This Rwandan Woman’s Journey to Elected Office Began in the US
The following text was excerpted from Ambassador Hunt’s latest book, Rwandan Women Rising.
Seeing Jeanne d’Arc Gakuba, Vice President of Rwanda’s Senate, seated on the wooden-paneled dais beside the legislature’s other leadership, it’s hard to imagine that her journey to elected office started 7,000 miles away, in the United States.
In 2000, she was selected to by the US State Department to join the month-long Young Leaders Forum. She visited the US Capitol, shadowed a local official in Arizona (“He was in charge of what we call a sector in Rwanda,” she remembers), and attended city council meetings in New Orleans (“just before Hurricane Katrina”). Those times prompted Gakuba to rethink her career. “We could see how city councils deal with local problems, because Louisiana is a poor state, and they were coping with issues like community involvement in stopping crime. I saw I could gather new ideas through my US internship and think of ways to do them here in Rwanda.”
“When I came back,” says Gakuba, “I knew I needed to give more to my country. I thought I might be involved somehow in governance, so that I could be the link between those I most wanted to aid—rural women—and administration, helping people have more opportunities. It was just a few years after the genocide against the Tutsi, and it was important for local people to understand better what the government was planning for them.”
Gakuba had returned with the inspiration to run for office, though she had no previous experience campaigning. She had been a high school teacher, then manager of a nonprofit organization. “You have to remember that this was in the aftermath of the genocide, so everyone was called on to do the maximum they could,” she says. “That’s why I agreed to leave my job and go where the people needed me to go.” Her husband was quickly on board; he’d done political organizing with the RPF in exile, so he understood Gakuba’s drive to contribute. But her father had a different take.
“At the beginning he wasn’t very confident about my idea. He didn’t think I could do it. But I told him I’d been thinking about it for a long time, since we were in the struggle and imagining the future Rwanda. I had caring parents, who sent me to school. Maybe I could play a role in the rebuilding.
He just kept asking me, ‘So are you going to leave your job? What are you going to get in return?’ And I would say, ‘This is not a problem, Dad. My husband has a job, and the country will reward hard work in some way, though I don’t know how for sure. Keeping my job in the NGO is one thing, but saving the nation is another!’ I told him I felt inspired by this work, because it’s where the center of the problems are that we most need solutions.
Finally my father supported me, especially when I was doing my public campaigning. My father had a great mind. And he was a teacher, so he saw the value of educating his daughters. He would watch my speech, see how people were reacting, then tell me what I could do better. Like a campaign strategist!”

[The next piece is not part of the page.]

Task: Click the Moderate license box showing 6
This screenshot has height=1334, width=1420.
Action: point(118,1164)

When she had first started campaigning, Gakuba aspired only to her local-level leadership. “That would be enough for me, so that I could combine my job and my family,” she insists. Just days after the votes were counted, handing Gakuba her first political win, she learned that the local body she’d been elected to serve was being reorganized. With a new government still finding its way, she was suddenly vying for a more prestigious post—Kigali City Council.
“I presented my platform, and the voters gave me their confidence,” she says. Not only that: Gakuba was now unopposed for the seat of vice mayor of gender. No other female candidate had both the education and expertise to be eligible. “Even though I was the single candidate, the campaign wasn’t easy, because my voice was competing with a ‘no’ vote. And I was nervous, because I was no longer running in my small community; this was much bigger, with people I really didn’t know. I needed to convince them I could do this job.”

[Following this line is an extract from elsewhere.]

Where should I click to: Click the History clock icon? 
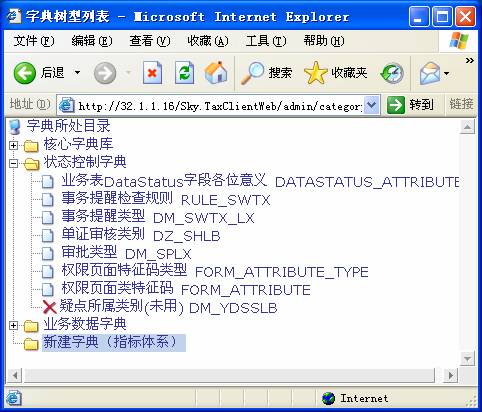pyautogui.click(x=392, y=73)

In the span of three weeks, Gakuba went from coordinating activities at her local women’s council to sitting on Kigali City Council as a vice mayor. She’d stay in this position for ten years.
The new work felt fulfilling, setting up Gakuba to make the bigger imprint that had always motivated her focus on women. As she puts it: “When you go see these ladies on behalf of a small, poor civil society organization, you have your action plan but little money, and then people feel like you don’t have many responses for them. I felt public institutions have more support to bring to these people, and I wanted to help vulnerable people get that attention.”
In 2011, Gakuba took another giant step. The capital and provinces held elections to fill twelve of the twenty-six Senate seats. Gakuba knew she was ready to compete to become the one senator elected from Kigali: “I thought about the years I’d served my city, and I put my name forward. This time I was up against eight competitors!”
She prevailed.
Of course, not everyone has the intellect and charisma to climb to the height Gakuba has. So it’s not accurate to imply that her life story is common, even for an ambitious woman vying for a seat on her local women’s council. That’s why leaders with Gakuba’s success need to make space in their crowded schedules for those following behind, explaining their experiences to see which parts others can adopt or adapt.
That’s one of the purposes of my new book: to tease apart the overall achievements of Rwandan women, so that their sisters (as they would say) in other countries can think about which elements they might use in their own contexts. No others are going to have the same blend of character, connections, and context, but they can move forward more quickly because the path has already been charted by people like Gakuba. And each election season, that path is becoming wider and more well-worn.